Michele Mietus-Snyder, M.D., is a preventive cardiologist, clinical research scientist and director of the Children’s National Hospital Bioenergetics Significant Interest Group. A trans-disciplinary appointment at Children’s National in 2010 across cardiology, surgery and clinical research centers has positioned Dr. Mietus-Snyder to embrace a multi-pronged approach to cardiovascular health promotion.
Clinically, Dr. Mietus-Snyder staffs the preventive cardiology clinic and provides cardiology consultation to her medical colleagues in the IDEAL weight management clinic. She also works closely with surgical colleagues, offering medical support to the Bariatric Surgical Program. She is also developing adjunct mobile-health tools to reinforce clinical behavioral counseling.
In community advocacy, she initiated a novel academic-community collaboration with D.C. Public Schools and George Washington University medical students in 2012, to bring a mentored-behavioral change model into district elementary and middle schools to strengthen local school wellness policy. This program is called Team Kid Power or KiPOW™. The potential to expand this program to inner-city school districts anywhere with access to health professional students has been proven with successful implementation in Orange County, CA. Team KiPOW is also emerging in Dallas, New York City and the Bay Area, carried by graduates of D.C. KiPOW to the urban centers where they go on to pursue pediatric residency and fellowship training.
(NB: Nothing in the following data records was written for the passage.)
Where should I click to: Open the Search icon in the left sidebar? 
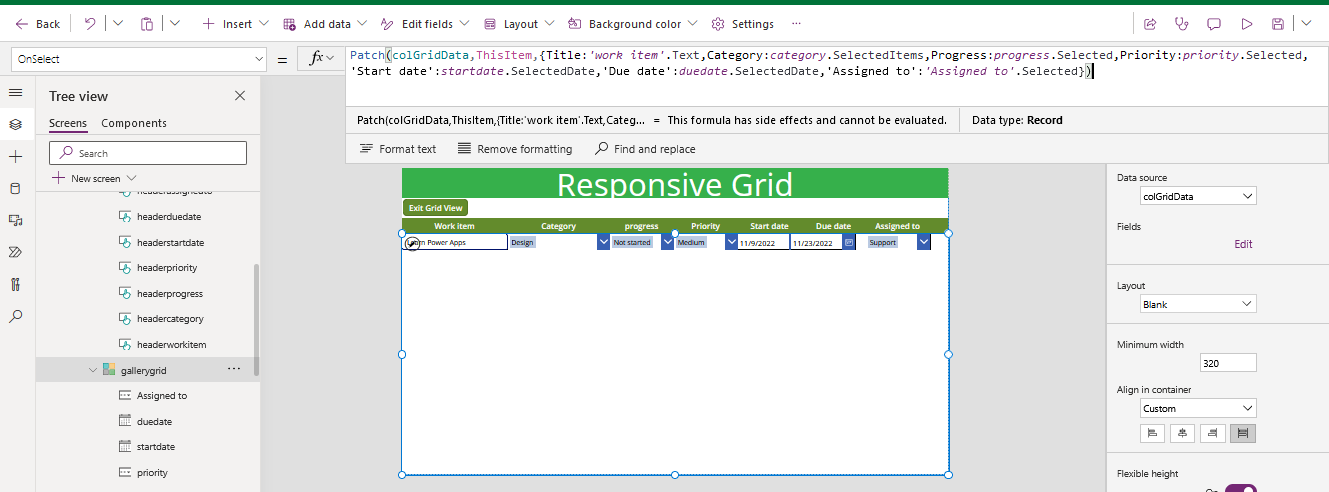click(x=15, y=316)
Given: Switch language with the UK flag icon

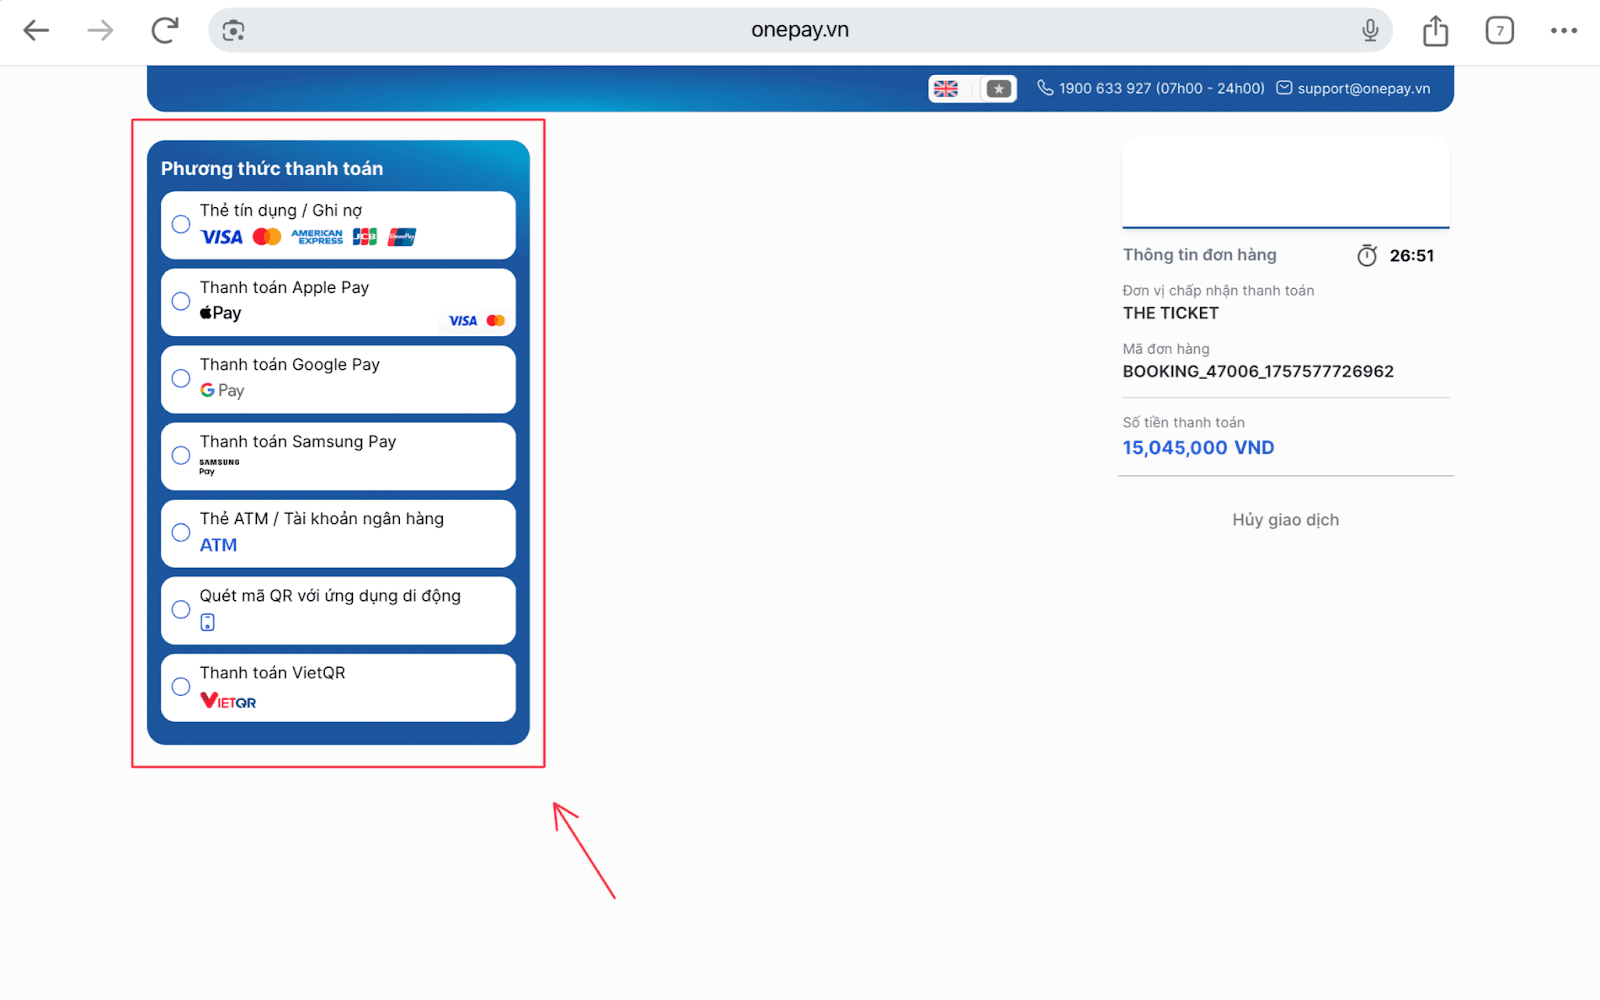Looking at the screenshot, I should (946, 89).
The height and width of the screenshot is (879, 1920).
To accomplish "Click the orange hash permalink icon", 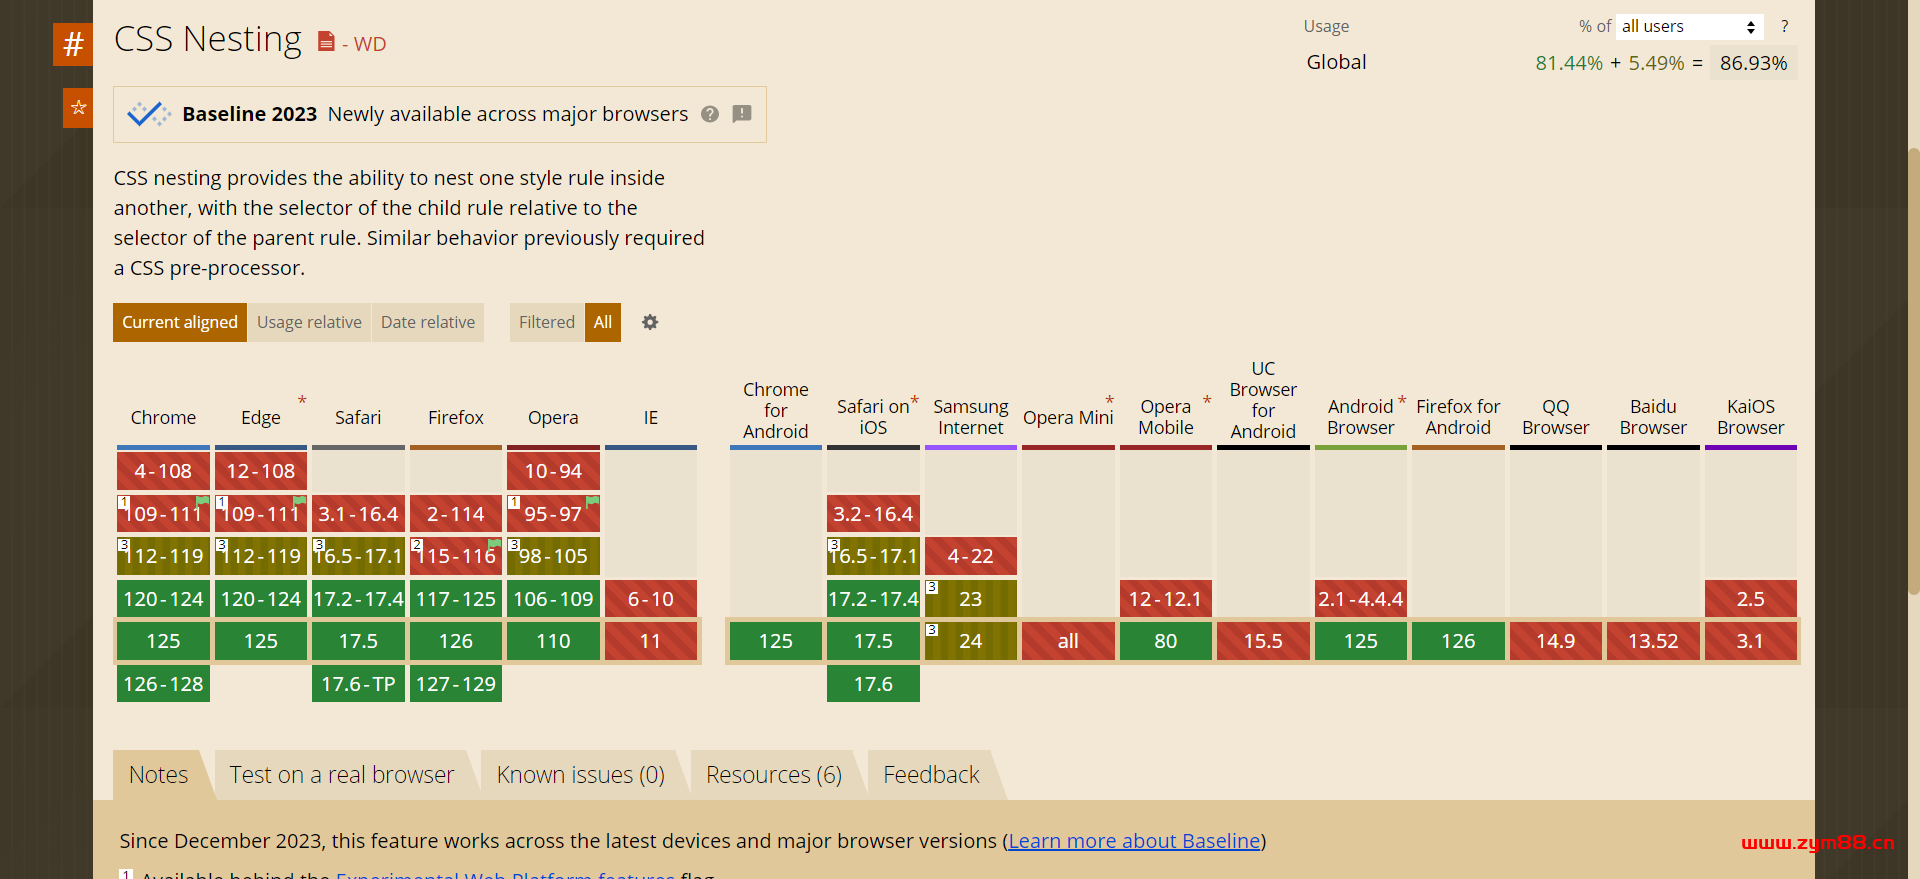I will coord(73,44).
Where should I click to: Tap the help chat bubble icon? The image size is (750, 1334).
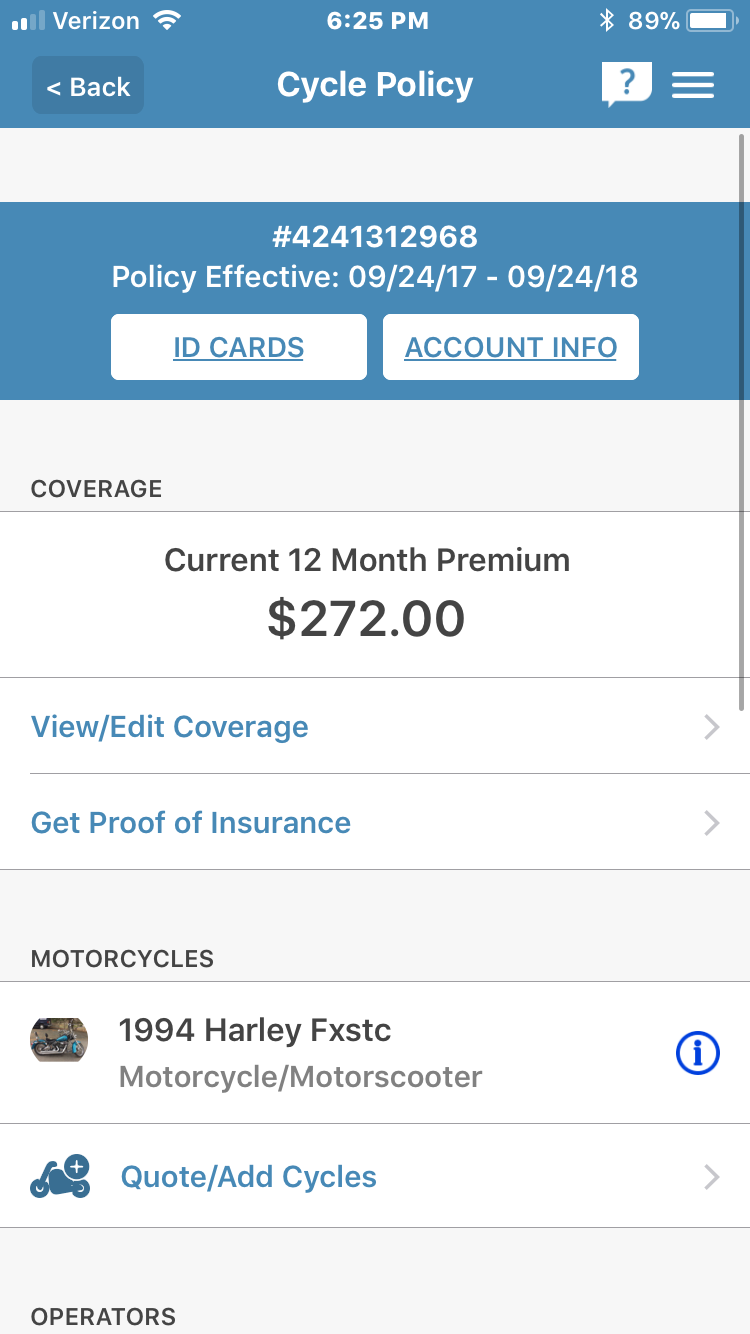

In research, Dr. Mietus-Snyder has long fostered multi-site collaboration, advocating for child health promotion through the National Association of Children’s Hospitals’ Focus on a Fitter Future consortium. She took the lead in the analysis of lipoprotein phenotyping in the NIDDK-funded HEALTHY multisite school study, identifying the constellation of cardiometabolic risk factors that contribute to a highly atherogenic dyslipidemia characterized by small LDL particles. A current collaboration with colleagues in Sweden links the same dyslipidemia to vascular stiffening and cardiac events in adults. These insights contributed to her leadership role within a consortium of preventive cardiologists on a multi-site trial funded by the NIH Pediatric Heart Network on treatment of the Dyslipidemia of Obesity in Teens (DO IT). Finally, she is co-investigator on long-standing bicoastal research with colleagues at the UC Benioff Children’s Hospitals and the USDA Nutritional Research Laboratory in Albany, CA, exploring the nutritional underpinnings of energy, metabolism and cardiovascular health – strengthening her resolve to promote a healthy lifestyle as the cornerstone of pediatric wellness.